### [Exercise]
All of the entries need to be copied character for character.

Dataset content START

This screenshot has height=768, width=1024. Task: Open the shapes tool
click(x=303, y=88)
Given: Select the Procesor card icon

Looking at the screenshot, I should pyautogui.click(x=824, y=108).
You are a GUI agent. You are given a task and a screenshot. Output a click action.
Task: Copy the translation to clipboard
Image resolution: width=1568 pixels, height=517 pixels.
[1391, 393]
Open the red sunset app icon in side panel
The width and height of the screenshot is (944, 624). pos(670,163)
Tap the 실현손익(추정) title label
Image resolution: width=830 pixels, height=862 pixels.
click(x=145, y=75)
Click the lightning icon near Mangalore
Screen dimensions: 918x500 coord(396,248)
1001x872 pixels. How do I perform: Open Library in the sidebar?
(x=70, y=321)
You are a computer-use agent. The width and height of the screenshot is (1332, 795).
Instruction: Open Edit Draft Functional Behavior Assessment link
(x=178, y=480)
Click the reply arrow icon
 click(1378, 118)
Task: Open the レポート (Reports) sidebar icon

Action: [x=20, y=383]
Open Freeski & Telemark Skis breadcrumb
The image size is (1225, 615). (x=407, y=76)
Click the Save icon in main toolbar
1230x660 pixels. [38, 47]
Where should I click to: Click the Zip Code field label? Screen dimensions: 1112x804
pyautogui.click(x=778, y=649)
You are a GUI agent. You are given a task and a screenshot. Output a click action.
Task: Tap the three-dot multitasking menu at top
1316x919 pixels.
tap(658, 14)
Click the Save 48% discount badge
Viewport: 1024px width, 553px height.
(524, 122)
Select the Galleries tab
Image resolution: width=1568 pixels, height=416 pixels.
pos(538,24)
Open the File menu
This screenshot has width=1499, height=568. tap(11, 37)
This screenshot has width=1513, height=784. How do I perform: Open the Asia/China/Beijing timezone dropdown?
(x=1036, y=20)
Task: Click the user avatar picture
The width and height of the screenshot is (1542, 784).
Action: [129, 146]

Dataset content END

### [Solution for this problem]
This screenshot has height=768, width=1024. Task: Open the shapes tool
click(x=303, y=88)
Given: Select the Procesor card icon

Looking at the screenshot, I should pyautogui.click(x=824, y=108).
You are a GUI agent. You are given a task and a screenshot. Output a click action.
Task: Copy the translation to clipboard
Image resolution: width=1568 pixels, height=517 pixels.
[1391, 393]
Open the red sunset app icon in side panel
The width and height of the screenshot is (944, 624). pos(670,163)
Tap the 실현손익(추정) title label
Image resolution: width=830 pixels, height=862 pixels.
click(x=145, y=75)
Click the lightning icon near Mangalore
Screen dimensions: 918x500 coord(396,248)
1001x872 pixels. How do I perform: Open Library in the sidebar?
(x=70, y=321)
You are a computer-use agent. The width and height of the screenshot is (1332, 795).
Instruction: Open Edit Draft Functional Behavior Assessment link
(x=178, y=480)
Click the reply arrow icon
 click(1378, 118)
Task: Open the レポート (Reports) sidebar icon

Action: [x=20, y=383]
Open Freeski & Telemark Skis breadcrumb
The image size is (1225, 615). (x=407, y=76)
Click the Save icon in main toolbar
1230x660 pixels. [38, 47]
Where should I click to: Click the Zip Code field label? Screen dimensions: 1112x804
pyautogui.click(x=778, y=649)
You are a GUI agent. You are given a task and a screenshot. Output a click action.
Task: Tap the three-dot multitasking menu at top
1316x919 pixels.
tap(658, 14)
Click the Save 48% discount badge
Viewport: 1024px width, 553px height.
(524, 122)
Select the Galleries tab
Image resolution: width=1568 pixels, height=416 pixels.
pos(538,24)
Open the File menu
This screenshot has width=1499, height=568. tap(11, 37)
This screenshot has width=1513, height=784. How do I perform: Open the Asia/China/Beijing timezone dropdown?
(x=1036, y=20)
Task: Click the user avatar picture
The width and height of the screenshot is (1542, 784).
Action: [129, 146]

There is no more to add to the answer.